Wolves on an Alaskan Island have eaten so many deer they have resorted to hunting sea otters - the first time the sea mammals have become the prey for a land predator, scientists said.
The wild animals devoured so many of the deer in just two years, the population on Pleasant Island plummeted and so they switched to primarily eating the sea otters that live nearby.
By tracking the wolves with GPS collars and analyzing their feces, researchers found that in 2015 deer were the main food of the wolves, representing 75 percent of their diet, while sea otters only made up a quarter.
But by 2017, the wolves moved to primarily munching on sea otters, with more than half of their diet being marine mammals (57 percent).
That same year, the deer population declined to seven percent - a pattern that continued until 2021, when scientists stopped studying the animals.
Taal Levi, an associate professor at Oregon State, said: “Sea otters are this famous predator in the near-shore ecosystem and wolves are one of the most famous apex predators in terrestrial systems.
“So, it’s pretty surprising that sea otters have become the most important resource feeding wolves. You have top predators feeding on a top predator.”
Historically wolves and sea otters likely lived in the area of the island researchers were investigating - next to Glacier Bay, about 40 miles west of Juneau, the capital city of the state of Alaska.
The island is about 20 square miles, uninhabited and accessible only by boat or float plane.
During the 1800s and much of the 1900s, populations of sea otters in this region were wiped out from fur trade hunting.
Unlike wolves in the continental U.S., Southeast Alaskan wolves were not hunted to local extinction.
Only in recent decades, particularly with the reintroduction and legal protection of sea otters, have the populations of both species recovered and once again overlapped, scientists said.

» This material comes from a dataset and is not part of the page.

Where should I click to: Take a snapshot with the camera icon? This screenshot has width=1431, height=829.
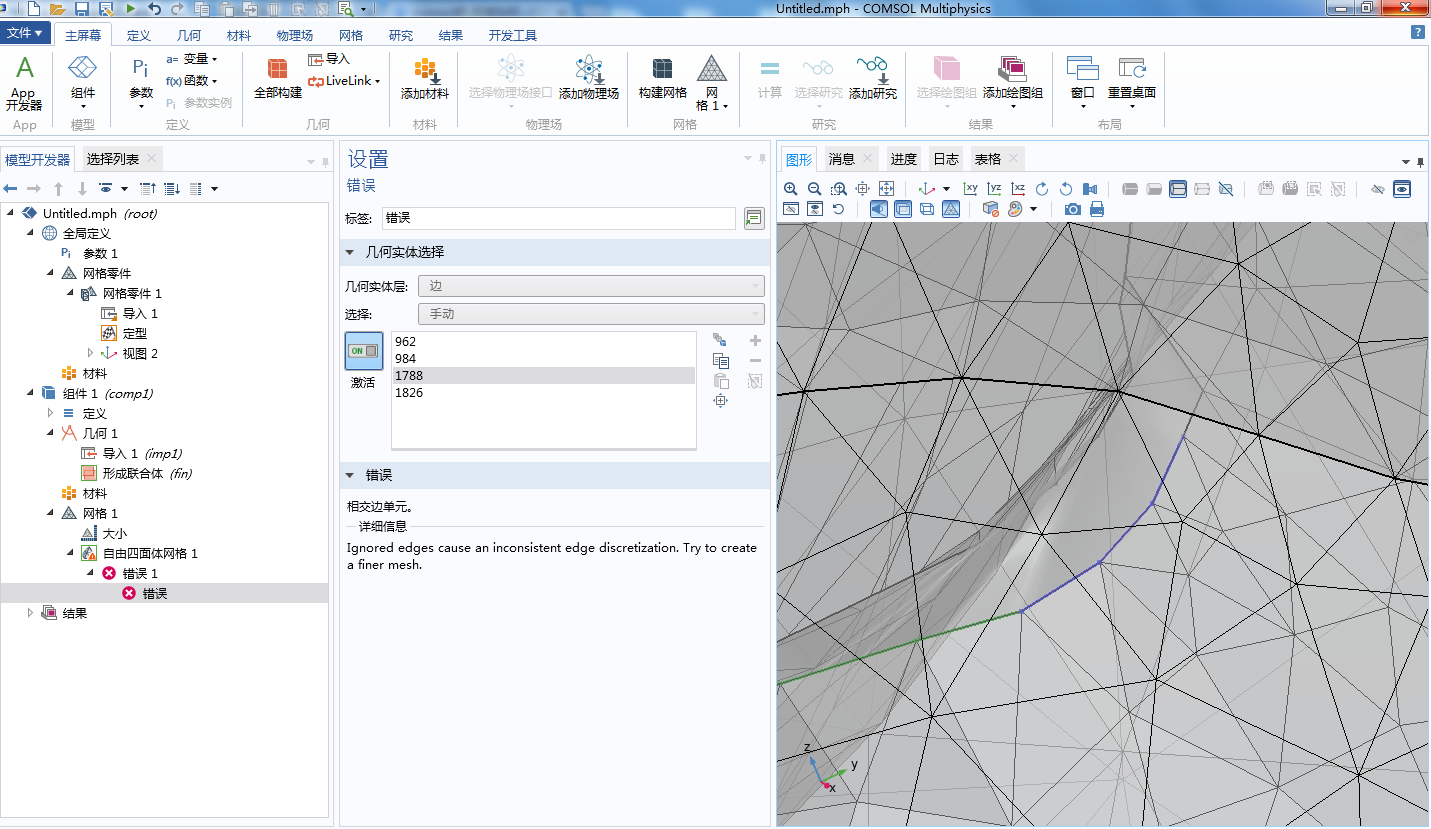coord(1072,209)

This has given new opportunities for changing predator-prey relationships between the two species, experts found.
Dr. Gretchen Roffler, a wildlife research biologist with the Alaska Department of Fish and Game, and others from the department collected 689 wolf droppings, many along the island’s shoreline.
Once the dung was collected, members of Levi’s lab in Oregon used molecular tools, such as DNA metabarcoding and genotyping of the scat, to identify individual wolves and determine their diets.

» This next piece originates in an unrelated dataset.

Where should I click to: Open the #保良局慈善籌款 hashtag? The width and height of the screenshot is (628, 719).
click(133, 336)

Dr. Roffler also captured and placed GPS collars on four wolves on the island and nine on the mainland.
Sea otters in the ocean. (Greens and Blues via Shutterstock)
The researchers were curious whether wolves were traveling between the mainland and island, considering other scientists have found they are capable of swimming up to eight miles between land masses.
Both the GPS collar data and genotypes of the droppings confirmed they were not, indicating that the island wolf pack is stable and that the island is not a hunting ground for mainland wolves, scientists said.
Locations from the GPS-collared wolves also showed evidence that the wolves are killing sea otters when they are in shallow water or are resting on rocks near shore exposed at low tide, researchers found.
Dr. Roffler and her crew have investigated wolf GPS clusters on Pleasant Island for three, 30-day field seasons since 2021 and found evidence of 28 sea otters killed by wolves.
She said: “The thing that really surprised me is that sea otters became the main prey of wolves on this island.
“Occasionally eating a sea otter that has washed up on the beach because it died, that is not unusual.
“But the fact that wolves are eating so many of them indicates it has become a widespread behavior pattern throughout this pack and something that they learned how to do very quickly.
“And from the work we are doing investigating kill sites, we are learning that wolves are actively killing the sea otters.
“So, they aren’t just scavenging sea otters that are dead or dying, they are stalking them and hunting them and killing them and dragging them up onto the land above the high tide line to consume them.”
Shortly after wolves colonized Pleasant Island in 2013, the deer population on the island plummeted.
With the wolves having consumed most of the deer, which was their main food source, Prof Levi said he would have expected the wolves to leave the island or die off.
Instead, the wolves stayed and the pack grew to a density not previously seen with wolf populations.
He believes the main reason is the availability of sea otters as a food source.
In another paper published in 2021, the same researchers documented a similar pattern throughout the Alexander Archipelago, a group of Southeastern Alaskan islands that includes Pleasant Island.
The research has now expanded to study wolves and sea otters in Katmai National Park and Preserve, which is in southwest Alaska, about 700 miles from Pleasant Island, the researchers said.